Amber Dale
Amberdale@chatterbox-pre.com
By Suhail Hasanain, Sr. Director and General Manager for Middle East and Africa at NetApp
Most countries design data sovereignty frameworks to restrict data movement. Saudi Arabia is exploring a model that enables it while maintaining strong national oversight.
That distinction could reshape how enterprises think about data infrastructure, AI readiness and sustainability in the Kingdom for years to come. More broadly, it signals a new approach to trusted international data exchange, positioning Saudi Arabia as a potential hub connecting digital ecosystems across regions.
The draft Global AI Hub Law, currently under review following public consultation with the Communications, Space and Technology Commission (CST), introduces a novel framework. It proposes multiple hub models through which foreign governments and technology providers can host and manage data on Saudi soil under clearly defined bilateral arrangements. While elements of external legal frameworks may be incorporated, ultimate oversight remains with Saudi authorities, particularly in matters relating to national security and critical infrastructure.

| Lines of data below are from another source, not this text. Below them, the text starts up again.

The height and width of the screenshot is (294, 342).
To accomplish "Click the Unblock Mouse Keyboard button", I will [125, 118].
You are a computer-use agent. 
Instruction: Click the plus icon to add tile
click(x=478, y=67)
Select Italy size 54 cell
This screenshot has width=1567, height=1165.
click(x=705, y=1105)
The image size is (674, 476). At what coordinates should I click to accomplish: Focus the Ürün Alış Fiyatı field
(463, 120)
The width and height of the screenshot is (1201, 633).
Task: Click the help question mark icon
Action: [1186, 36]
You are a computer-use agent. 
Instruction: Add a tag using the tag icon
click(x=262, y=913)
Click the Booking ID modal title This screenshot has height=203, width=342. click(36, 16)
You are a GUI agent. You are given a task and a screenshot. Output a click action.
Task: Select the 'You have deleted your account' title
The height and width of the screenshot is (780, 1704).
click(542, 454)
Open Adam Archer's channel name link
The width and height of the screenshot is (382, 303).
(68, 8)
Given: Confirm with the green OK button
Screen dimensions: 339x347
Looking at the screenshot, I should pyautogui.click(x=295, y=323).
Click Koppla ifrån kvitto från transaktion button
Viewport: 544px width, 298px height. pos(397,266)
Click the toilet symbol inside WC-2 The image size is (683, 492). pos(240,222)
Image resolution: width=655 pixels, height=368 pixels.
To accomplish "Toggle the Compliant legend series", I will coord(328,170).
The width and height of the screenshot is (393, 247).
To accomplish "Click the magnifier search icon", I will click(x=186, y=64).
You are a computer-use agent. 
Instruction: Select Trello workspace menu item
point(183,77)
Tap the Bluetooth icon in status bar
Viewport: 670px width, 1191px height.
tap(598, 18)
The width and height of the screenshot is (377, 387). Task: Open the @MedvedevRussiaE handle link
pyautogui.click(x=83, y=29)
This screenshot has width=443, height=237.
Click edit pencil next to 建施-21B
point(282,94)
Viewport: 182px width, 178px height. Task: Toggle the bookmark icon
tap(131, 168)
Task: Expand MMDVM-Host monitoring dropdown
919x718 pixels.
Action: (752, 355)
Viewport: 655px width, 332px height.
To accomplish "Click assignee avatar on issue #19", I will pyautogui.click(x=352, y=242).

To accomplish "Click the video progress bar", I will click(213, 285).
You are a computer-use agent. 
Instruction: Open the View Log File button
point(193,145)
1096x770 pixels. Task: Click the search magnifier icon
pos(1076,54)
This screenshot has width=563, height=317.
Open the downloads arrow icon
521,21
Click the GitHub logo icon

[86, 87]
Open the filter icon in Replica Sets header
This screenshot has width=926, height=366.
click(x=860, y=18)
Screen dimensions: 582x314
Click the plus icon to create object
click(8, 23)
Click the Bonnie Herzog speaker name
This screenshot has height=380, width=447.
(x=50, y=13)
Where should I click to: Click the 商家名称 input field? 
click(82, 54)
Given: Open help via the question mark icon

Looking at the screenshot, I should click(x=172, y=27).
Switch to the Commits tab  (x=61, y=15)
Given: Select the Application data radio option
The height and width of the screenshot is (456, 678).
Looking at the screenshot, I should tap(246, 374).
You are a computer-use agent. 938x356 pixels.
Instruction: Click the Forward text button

Having worked with organizations across the region on data modernization, cloud transformation and AI initiatives, we are seeing growing demand for infrastructure that can apply governance policies at the data level rather than at the infrastructure level. This shift is becoming increasingly important as organizations operate across multiple environments, regulatory frameworks and AI platforms.
Much of the discussion around the law has focused on legal interpretation. The more important question may be operational.
What does it take to run a data environment where multiple legal jurisdictions coexist within the same infrastructure, and can that be done efficiently at scale?
Traditional approaches to data sovereignty apply a single set of rules within a defined geography. The Global AI Hub framework introduces a more complex environment where different governance requirements may apply to different datasets operating within shared infrastructure.
The real challenge is not compliance alone, but interoperability.
Organizations will need infrastructure capable of applying different encryption standards, retention policies and access controls across datasets governed by different legal frameworks, while maintaining security, visibility and operational efficiency. Data governance becomes not only a legal consideration, but an infrastructure requirement.
This shift has significant implications for AI adoption.
Saudi Arabia has made AI a national priority, with substantial investments in digital infrastructure and an ambition to become a global AI hub. Yet the success of AI initiatives increasingly depends on the ability to organize, govern and securely access data across environments. As AI adoption accelerates, the limiting factor is often no longer compute capacity, but data readiness.
Under a multi-jurisdictional model, that challenge becomes more complex. Data must not only be accessible and trusted for AI workloads, but also managed in accordance with potentially overlapping governance requirements.
The economic implications are equally important. Organizations that duplicate data across multiple environments to satisfy different regulatory obligations often incur higher storage costs, increased operational complexity and unnecessary resource consumption. Policy-driven data management can help reduce duplication while preserving governance requirements, enabling organizations to scale more efficiently.
There is also a sustainability dimension that deserves greater attention.
Saudi Arabia’s data center sector is expected to grow rapidly over the coming years as demand for AI and digital services continues to expand. At that scale, efficiency becomes increasingly important. The way data is stored, managed and accessed directly influences infrastructure utilization, energy consumption and long-term scalability.
Reducing unnecessary duplication, automating data placement and improving resource utilization are not simply operational improvements. They are increasingly important components of sustainable digital infrastructure.
In this context, sovereignty and sustainability are not competing priorities. The most effective data architectures will be those that enable both.
Saudi Arabia’s Global AI Hub Law challenges the assumption that sovereignty and openness must exist in conflict. Delivering on that vision will require infrastructure that is efficient, sustainable and capable of operating across legal systems.
The organizations that solve this challenge first will gain a meaningful competitive advantage and help shape the next generation of digital economies.